A Abrint, entidade que representa prestadoras de pequeno porte (PPPs), uniu-se a outras organizações no questionamento da sobretaxa antidumping aplicada a importações de cabos de fibra ótica e fibras ópticas da China, decisão publicada pelo Gecex em 22 de dezembro de 2025.
As medidas, definidas pelas Resoluções GECEX nº 837/2025 e nº 829/2025, estabeleceram o direito antidumping com vigência de até cinco anos.
A Abrint, apesar de reconhecer a calibragem feita pelo comitê, que reduziu a sobretaxa em cerca de 75% em relação à recomendação inicial, sustenta que o custo adicional sobre insumos essenciais ainda pode pressionar os preços e os investimentos, principalmente junto a provedores regionais, que operam em menor escala.
Segundo avaliações preliminares da entidade, o preço final dos cabos de fibra óptica importados da China para prestadores de pequeno porte pode subir até 170%, dependendo do produto e das condições de fornecimento, números que também corroboram estimativas da Feninfra.

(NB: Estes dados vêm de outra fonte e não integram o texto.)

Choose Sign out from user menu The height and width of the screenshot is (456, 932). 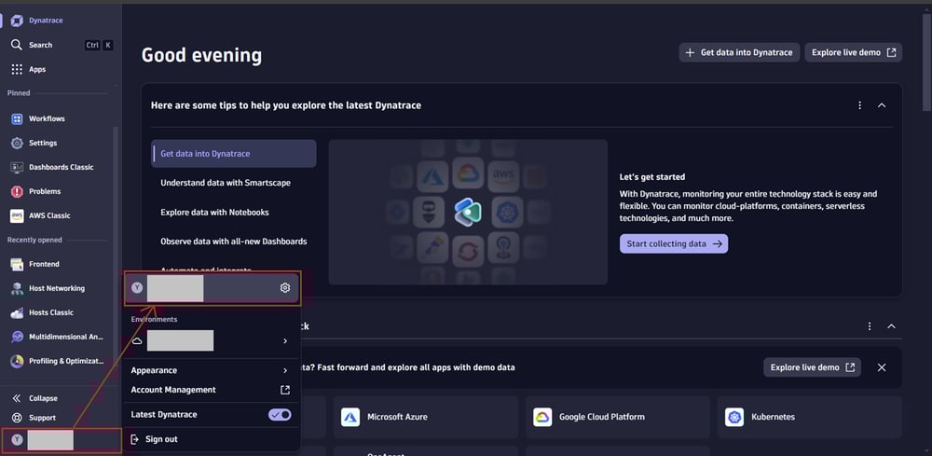(161, 439)
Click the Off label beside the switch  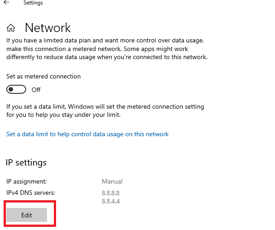(x=36, y=90)
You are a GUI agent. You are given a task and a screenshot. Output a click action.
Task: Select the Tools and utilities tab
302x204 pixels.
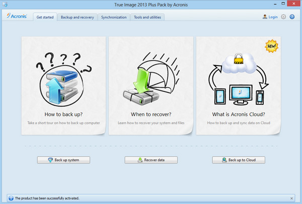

O presidente da Abrint, Breno Vale, afirmou que o encarecimento dos insumos pode frear a expansão das redes, além de elevar custos de ativação, reposição e manutenção da infraestrutura existente, principalmente em regiões periféricas.
A Abrint informou que continuará reunindo evidências sobre os impactos da medida e que pode protocolar um pedido de reavaliação dentro do prazo de vigência.